Nach Massenprotesten in Beirut schlägt Libanons Ministerpräsident Hassan Diab Neuwahlen vor. Bis der Modus dafür klar ist, will er im Amt bleiben

Mittelfinger für die Sicherheitskräfte. Beirut am Samstag Foto: Joseph Eid/afp

Aus Beirut Julia Neumann

Aus Holz und Stricken haben die Protestierenden Henkerschlingen gebastelt und auf den Märtyrerplatz in der Beiruter Innenstadt gestellt.

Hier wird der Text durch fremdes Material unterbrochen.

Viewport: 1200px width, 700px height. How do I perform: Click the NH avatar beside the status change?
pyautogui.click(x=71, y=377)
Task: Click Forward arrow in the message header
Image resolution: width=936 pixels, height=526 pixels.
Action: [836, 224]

Eine junge Frau hält ein Schild mit der Aufschrift „Unserer Regierung tötet“ in die Höhe. Tausende Libanes*innen forderten am Samstagmittag den „Niedergang des Regimes“ und Gerechtigkeit für die Opfer der Explosion.

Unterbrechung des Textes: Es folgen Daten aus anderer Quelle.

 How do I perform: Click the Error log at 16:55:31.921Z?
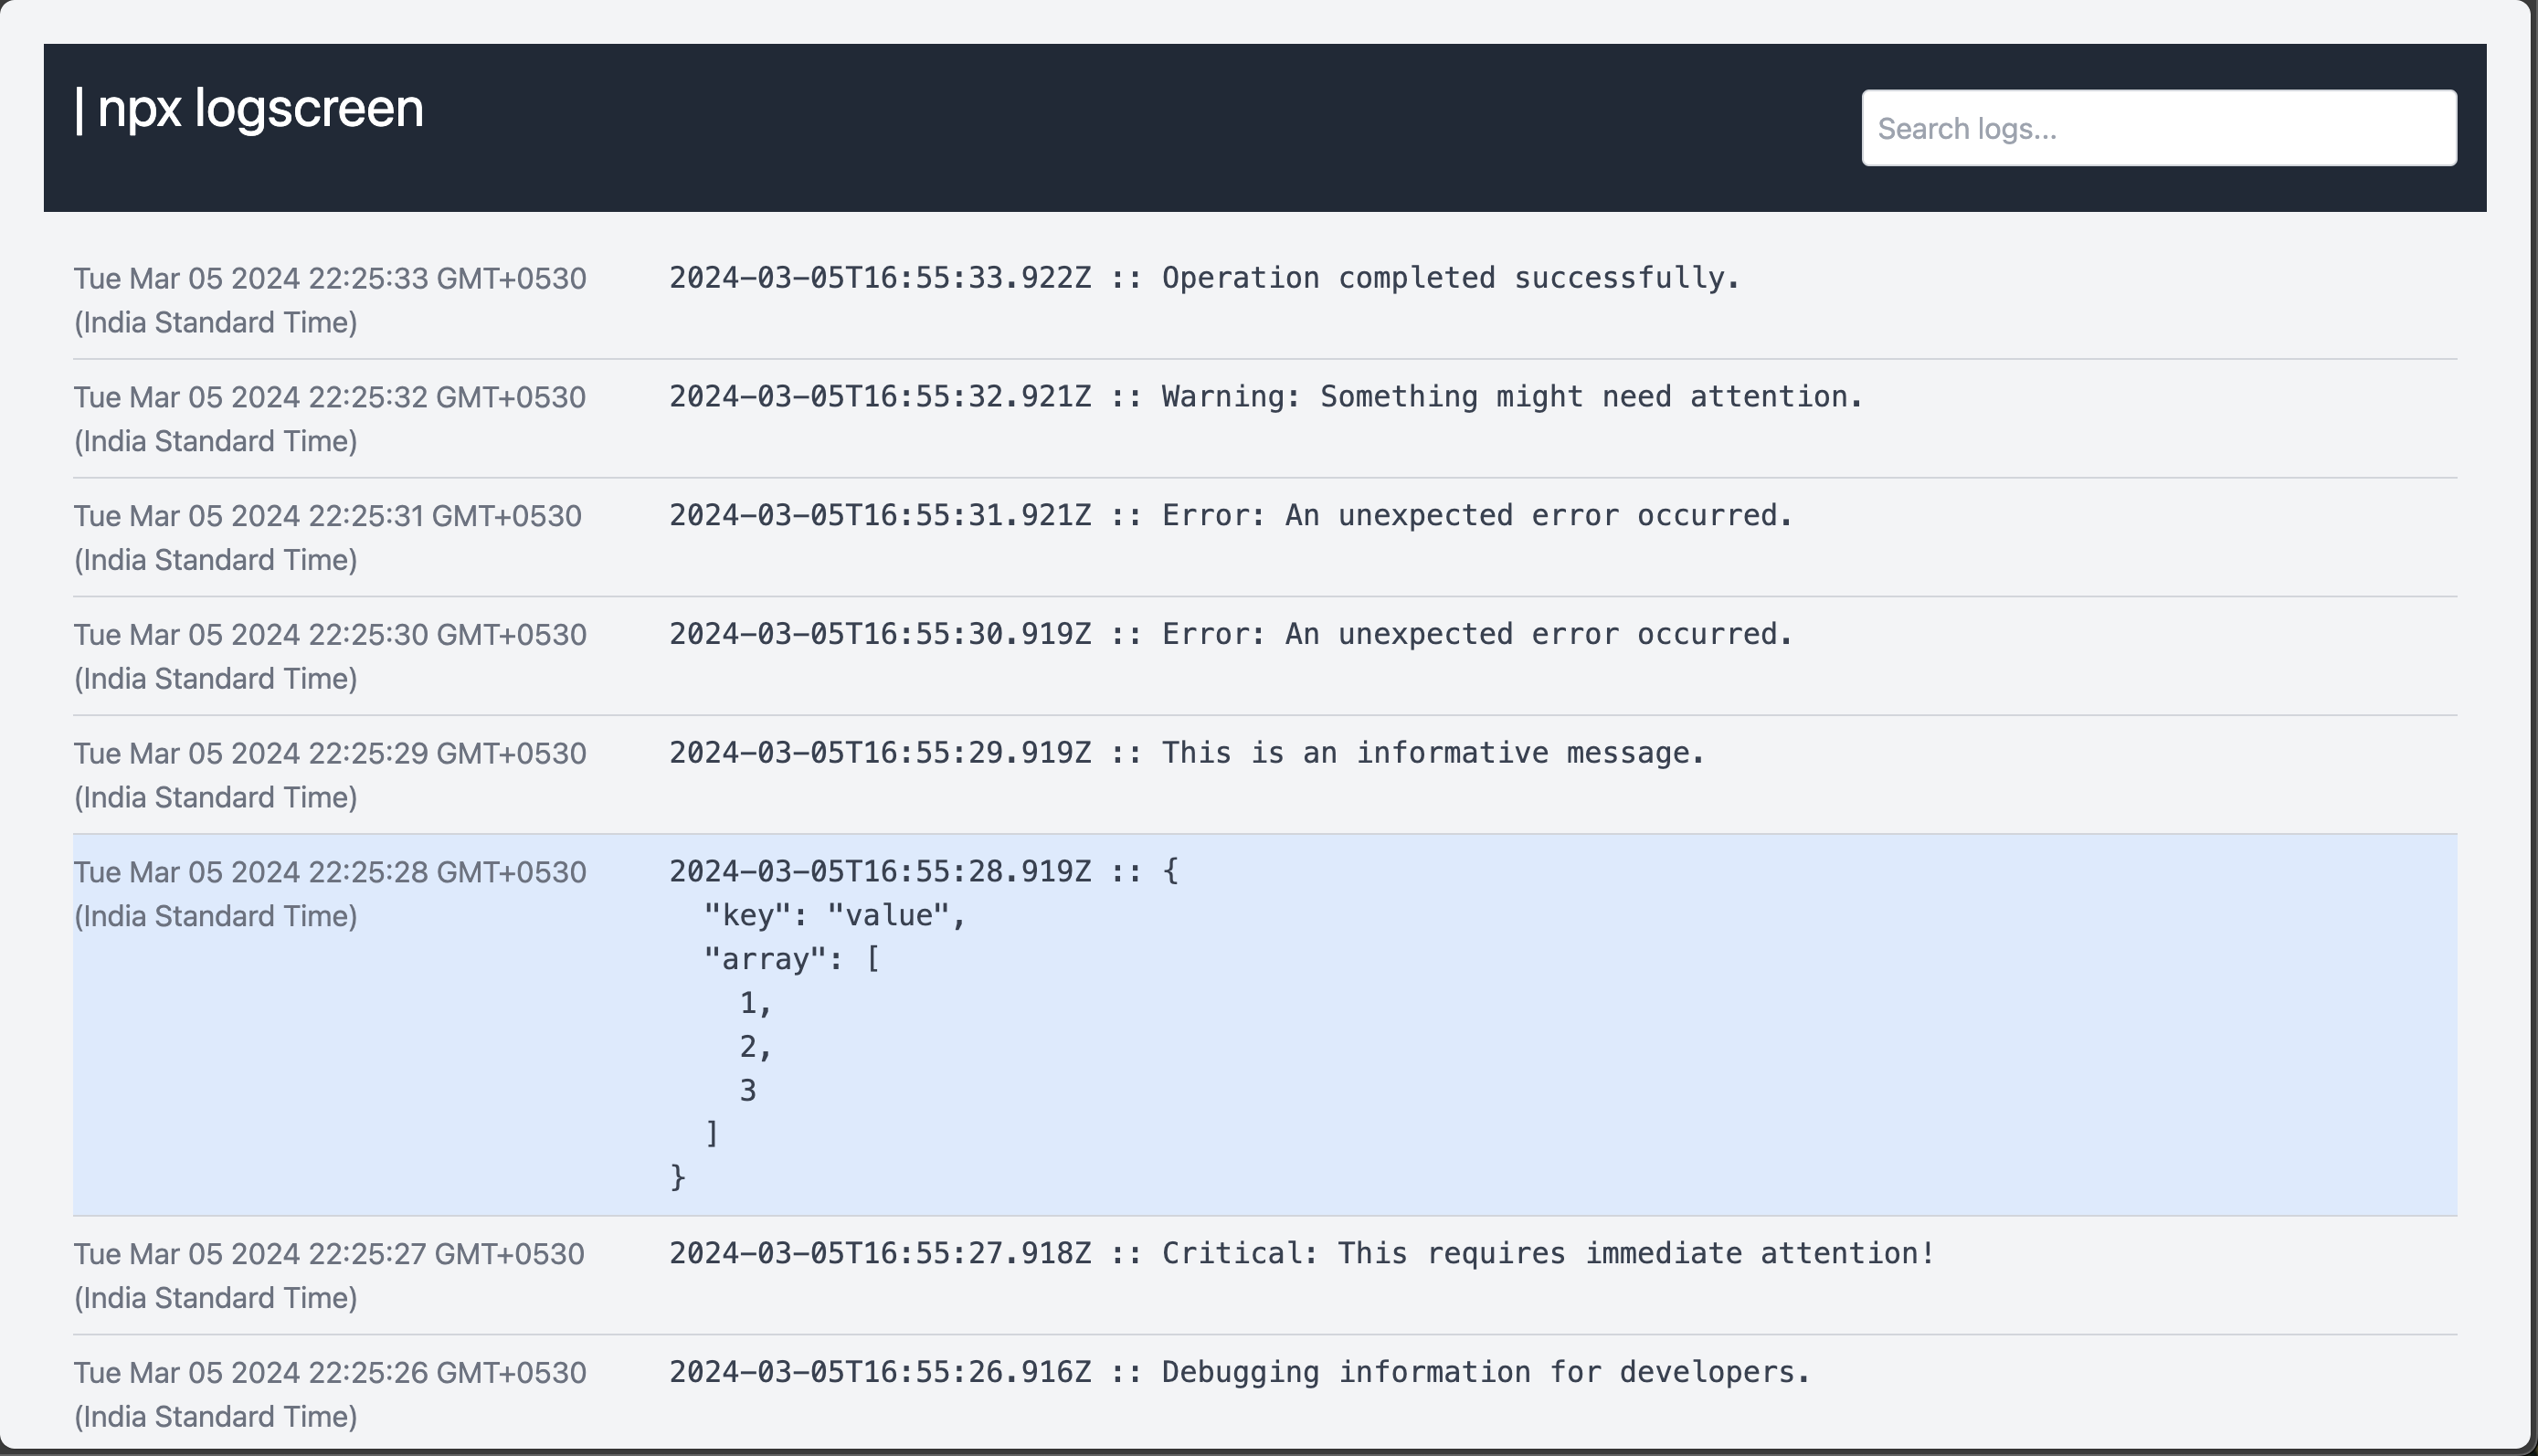click(x=1230, y=516)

Am 4. August explodierten 2.750 Tonnen Ammoniumnitrat in einem Lagerhaus am Hafen in Beirut. 150 Menschen wurden getötet, über 6.000 verletzt, rund 250.000 Menschen verloren ihr Zuhause. Präsident Michel Aoun sagte am Sonntag, eine internationale Untersuchung der Detonation wäre „Zeitverschwendung.“ Der Stoff war nach bisheriger Erkenntnis sechs Jahre lang ohne Sicherheitsvorkehrungen in dem Hafenlager verblieben, obwohl der Zoll, das Militär, Sicherheitsbehörden und die Justiz auf dessen Gefahren hingewiesen hatten. Doch es geschah nichts.

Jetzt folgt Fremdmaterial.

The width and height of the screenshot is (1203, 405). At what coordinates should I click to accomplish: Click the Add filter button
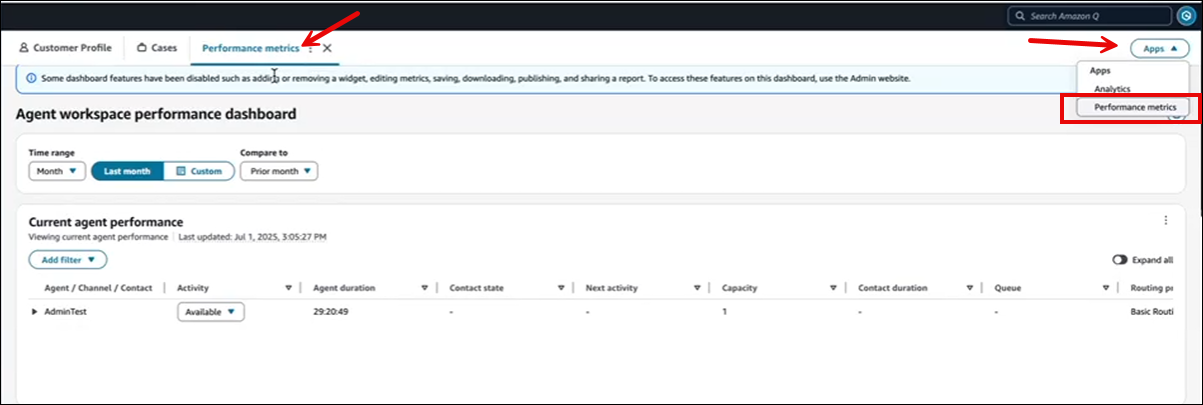[x=68, y=260]
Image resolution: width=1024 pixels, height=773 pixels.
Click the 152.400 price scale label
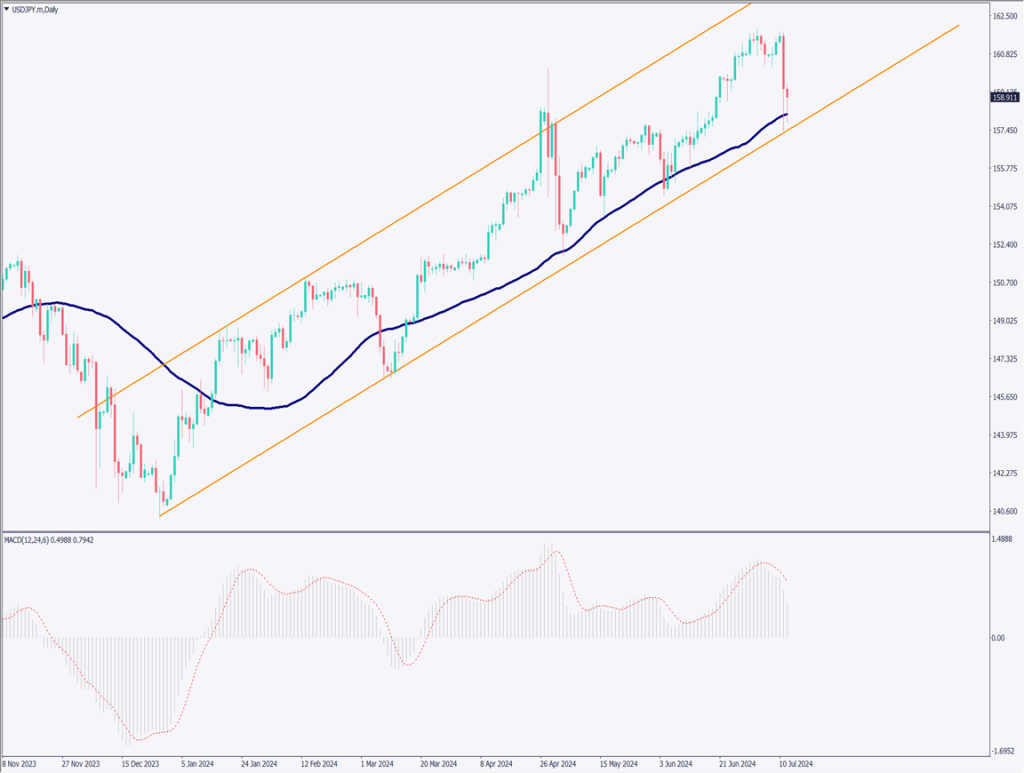[1004, 245]
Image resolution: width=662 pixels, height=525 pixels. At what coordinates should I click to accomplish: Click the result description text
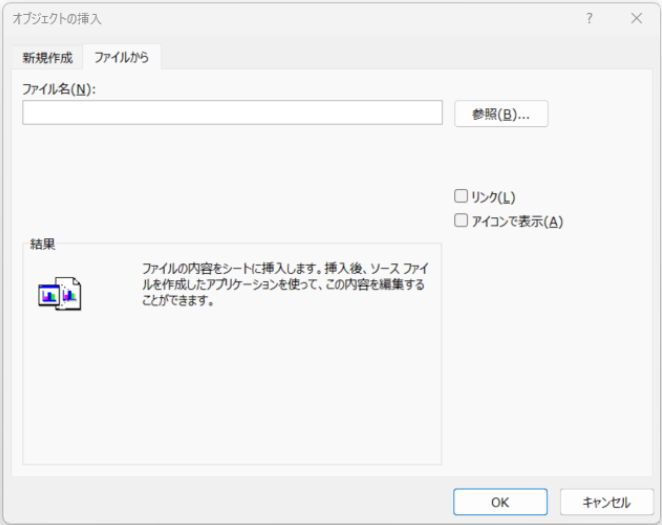(x=283, y=284)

Deshalb überwiegen Wut und Zorn über die Unfähigkeit der Politike­r*in­nen, die Menschen vor dem ab­sehbaren Unglück rechtzeitig zu bewahren.

Am Samstag besetzten die Protestierenden das Energie- und das Wirtschaftsministerium und legten Feuer am Sitz des Bankenverbands. Ein Polizist kam ums Leben, als er in einem Hotel festsitzenden Menschen half und dann von einer Menschenmenge angegriffen wurde und tödlich gestürzt sei, erklärte die libanesische Polizei. Über 700 Menschen wurden verletzt, teilten das Rote Kreuz und der Islamische Hilfskorps mit.

Die Polizei setzte Tränengas auf dem gesamten Platz ein, Aktivist*innen filmten, wie das Militär mit Stöcken auf Protestierende einschlug. Ein ­Anwaltskomitee zur Verteidigung der Demonstrant*innen dokumentierte die Verhaftung von 20 Personen. Feuerwehrleute wurden gerufen, um mit Wasser gegen die Proteste vorzugehen – doch sie weigerten sich.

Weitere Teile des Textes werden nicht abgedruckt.